Guest Column: The AIDS pandemic: What can we do?
Friday, November 27, 2009
By Father Kenneth Overberg, SJ
Despite the fact that the epidemic is spreading faster than previously thought, there has been a sharp decline in public concern regarding HIV and AIDS. World AIDS Day, Dec. 1, provides us an opportunity for renewed awareness and action.
Recent U.N. reports do offer some hope. Global initiatives, including the President’s Emergency Plan for AIDS Relief, are providing antiretroviral medications to millions of infected persons. Still, for every two people treated, almost five more become infected.
Harsh realities — millions infected or already deceased, staggering suffering, economic structures that along with war and oppression of women promote the spread of HIV — demand attention but may also lead many of us to wonder what individuals or small groups can do.
We find wise guidance in the biblical tradition and a contemporary expression of it, the consistent ethic of life, that suggest a three-part process for caring for one another: lament, act, discern links.

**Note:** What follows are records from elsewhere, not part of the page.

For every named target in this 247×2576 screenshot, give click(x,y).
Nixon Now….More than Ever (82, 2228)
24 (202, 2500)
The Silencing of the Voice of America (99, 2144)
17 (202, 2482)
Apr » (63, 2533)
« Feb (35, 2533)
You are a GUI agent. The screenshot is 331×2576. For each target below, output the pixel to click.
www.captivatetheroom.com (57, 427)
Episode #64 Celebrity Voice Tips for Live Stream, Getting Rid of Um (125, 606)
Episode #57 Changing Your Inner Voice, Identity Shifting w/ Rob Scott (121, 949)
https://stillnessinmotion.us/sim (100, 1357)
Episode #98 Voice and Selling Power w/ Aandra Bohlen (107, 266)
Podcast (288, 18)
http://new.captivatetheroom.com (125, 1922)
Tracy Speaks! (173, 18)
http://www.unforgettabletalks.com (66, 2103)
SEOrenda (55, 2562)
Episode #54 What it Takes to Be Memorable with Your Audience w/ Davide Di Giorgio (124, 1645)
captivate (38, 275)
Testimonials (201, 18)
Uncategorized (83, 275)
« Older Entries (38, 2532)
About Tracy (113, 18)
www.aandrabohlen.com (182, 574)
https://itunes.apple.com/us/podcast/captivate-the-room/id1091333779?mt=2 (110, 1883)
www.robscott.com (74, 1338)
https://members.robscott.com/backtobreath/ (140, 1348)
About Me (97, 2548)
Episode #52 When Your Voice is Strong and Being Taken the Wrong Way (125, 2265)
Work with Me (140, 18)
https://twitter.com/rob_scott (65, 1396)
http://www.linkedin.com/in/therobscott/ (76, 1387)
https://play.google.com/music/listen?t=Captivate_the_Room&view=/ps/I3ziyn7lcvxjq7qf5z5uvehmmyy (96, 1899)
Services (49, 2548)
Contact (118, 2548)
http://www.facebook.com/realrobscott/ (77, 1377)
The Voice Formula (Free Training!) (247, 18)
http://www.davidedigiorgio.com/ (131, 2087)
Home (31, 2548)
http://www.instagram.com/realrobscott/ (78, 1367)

Because the epidemic causes intense suffering, the first part of responding in lament. In his book Engaging the Powers, Scripture scholar Walter Wink expresses his conviction that humans must not try to bear suffering by themselves but to express their pain to God: “Only the heart at the center of the universe can endure such a weight of suffering.”

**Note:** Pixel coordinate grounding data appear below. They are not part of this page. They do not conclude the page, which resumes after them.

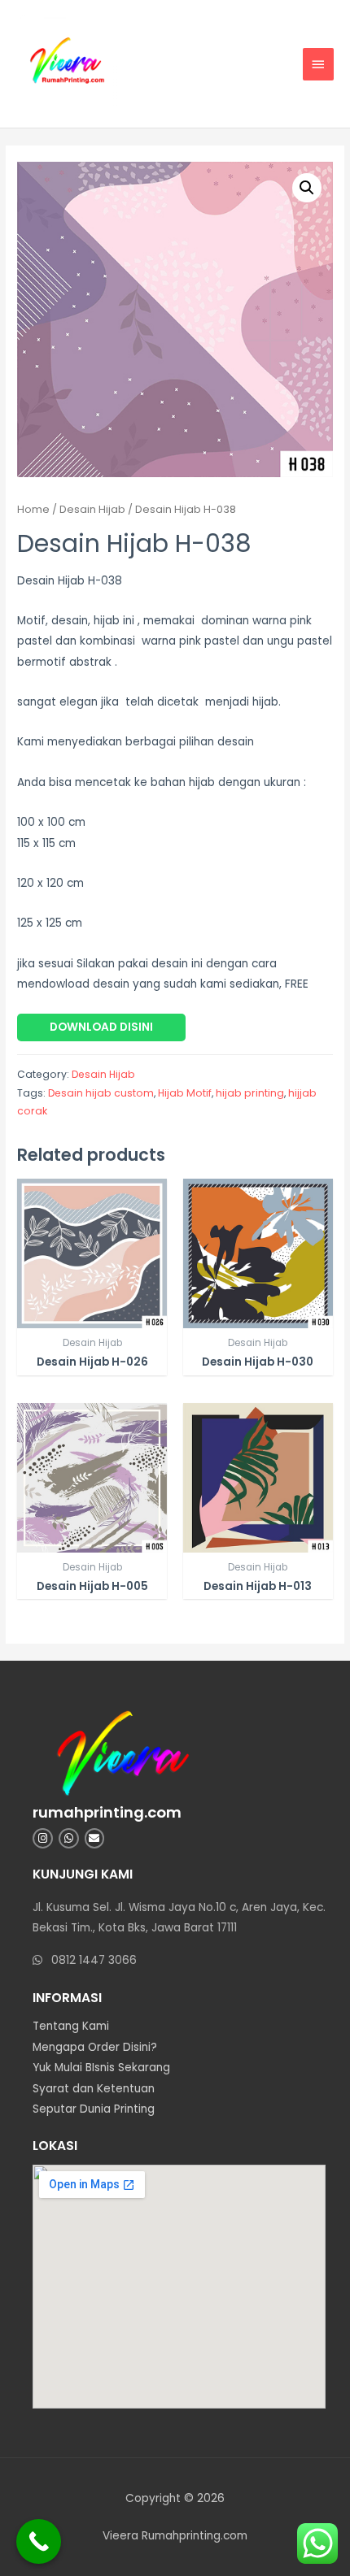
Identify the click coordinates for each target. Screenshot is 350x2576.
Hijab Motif (185, 1093)
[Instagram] (43, 1838)
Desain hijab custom (101, 1093)
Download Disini (101, 1027)
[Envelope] (95, 1838)
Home (33, 509)
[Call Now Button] (38, 2541)
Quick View (92, 1315)
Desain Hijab (92, 509)
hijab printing (250, 1093)
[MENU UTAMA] (318, 64)
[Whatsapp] (69, 1838)
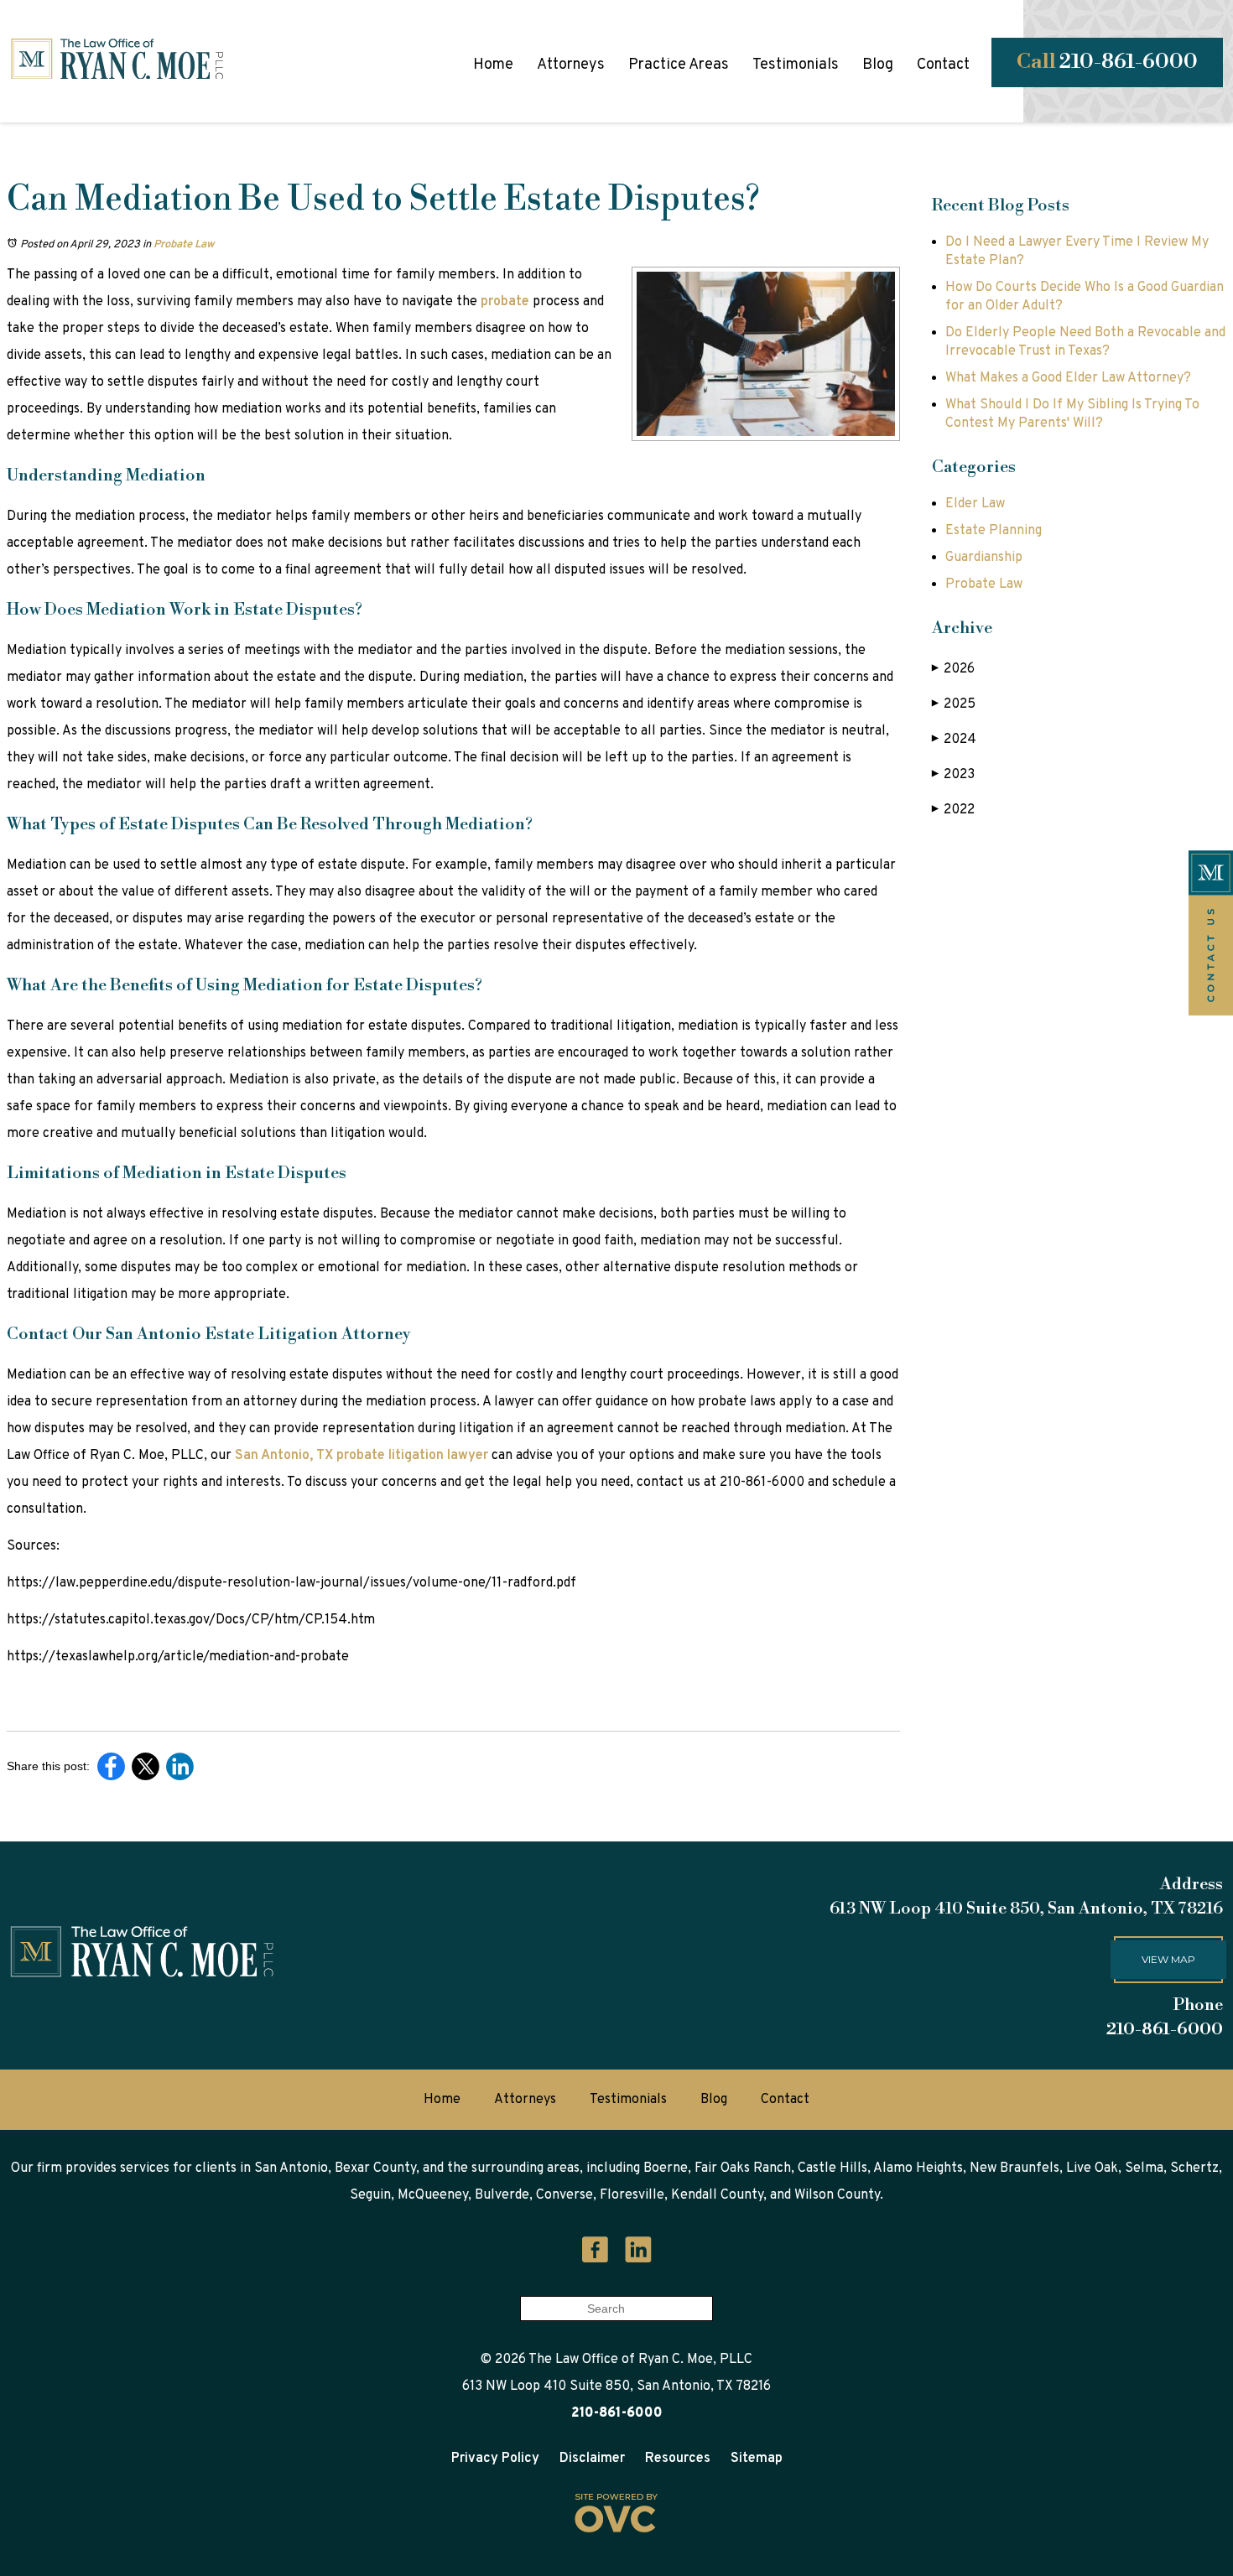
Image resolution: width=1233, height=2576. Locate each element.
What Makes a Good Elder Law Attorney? (1068, 378)
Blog (877, 65)
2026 (953, 669)
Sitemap (757, 2458)
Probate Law (184, 245)
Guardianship (983, 557)
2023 (953, 774)
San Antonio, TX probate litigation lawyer (360, 1455)
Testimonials (795, 65)
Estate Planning (993, 530)
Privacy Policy (495, 2458)
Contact (943, 65)
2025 (953, 704)
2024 (954, 739)
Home (493, 65)
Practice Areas (678, 65)
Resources (677, 2458)
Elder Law (975, 504)
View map (1168, 1959)
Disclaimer (592, 2458)
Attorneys (571, 65)
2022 (953, 810)
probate (503, 301)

Lament renews and deepens our relationship with God, as shown in the Psalms. Lament is also necessary for life in society, raising questions of power and calling for change in unjust situations. Lament is an appropriately human and a profoundly religious response to HIV and AIDS.

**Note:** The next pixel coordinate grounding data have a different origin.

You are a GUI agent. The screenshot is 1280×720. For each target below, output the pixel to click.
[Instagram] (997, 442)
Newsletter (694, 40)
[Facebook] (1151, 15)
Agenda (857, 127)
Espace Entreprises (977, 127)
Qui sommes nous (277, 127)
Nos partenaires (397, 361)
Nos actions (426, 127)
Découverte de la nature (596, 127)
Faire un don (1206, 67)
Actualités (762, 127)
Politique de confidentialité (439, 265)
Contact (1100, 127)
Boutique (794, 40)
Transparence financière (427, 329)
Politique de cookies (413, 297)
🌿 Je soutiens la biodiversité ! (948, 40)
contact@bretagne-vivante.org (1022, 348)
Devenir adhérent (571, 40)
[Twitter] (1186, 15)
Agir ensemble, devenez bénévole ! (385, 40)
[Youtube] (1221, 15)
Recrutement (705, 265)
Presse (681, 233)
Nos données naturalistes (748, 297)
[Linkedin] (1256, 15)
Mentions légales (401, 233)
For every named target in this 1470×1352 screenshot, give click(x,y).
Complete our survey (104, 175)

Lament inspires action. The second part of responding to the challenge and suffering found in the pandemic requires realism and honesty. We need to be realistic in what we can do; we need to be honest in what we ought to do. Again, Wink offers some helpful advice, urging us “to seek the specific shape of our own divine calling in the day-to-day working out of our relationship with God.”
Cardinal Joseph Bernardin expressed a similar insight in his take on the consistent ethic of life. He affirmed that no individual or group can pursue all issues, but they can do something. We are called not to do everything but only what God asks of us. Possibilities range from the short-term to the lifelong, including volunteering, advocacy, medicine and education.
We also need to he honest as we confront the many ethical issues raised by HIV and AIDS as we ask, what ought we to do? This honesty will lead us to do the hard homework of examining our conscience. Here, Cardinal Bernardin counsels us to remember that we encounter an “objective, albeit imperfectly perceived moral order.”
The second part of our response to the many issues of the pandemic, then, is action rooted in realism and honesty, or using other words, vocation and conscience.
The third and final part is discerning links. Even as we focus on a particular problem, we desire to be aware of the relatedness of all life. The consistent ethic of life urges us to appreciate especially the complex, interwoven nature of the structural issues. The vicious cycles of unjust economic policies, war, poverty and oppression of women contribute to the spread of HIV and cause dehumanization and death. Understanding these links is as important as it is challenging, leading perhaps to another cycle of lament and action.
God entrusts us to one another, as the prophets and Jesus boldly proclaim. In the midst of apathy, suffering, discrimination and other ethical dilemmas, we can still find energy, solidarity, insight and hope. As we confront the AIDS pandemic, we lament, act and discern links. In business practices and medical clinics, in schools and policy-making, in a parish AIDS ministry, and in an extraordinary variety of other ways, we can embrace and express our unique form of caring for one another.
“Live a life worthy of the calling you have received” (Ephesians 4:1). How is God calling you to respond?
Jesuit Father Ken Overberg is an author and a professor of theology at Xavier University in Cincinnati.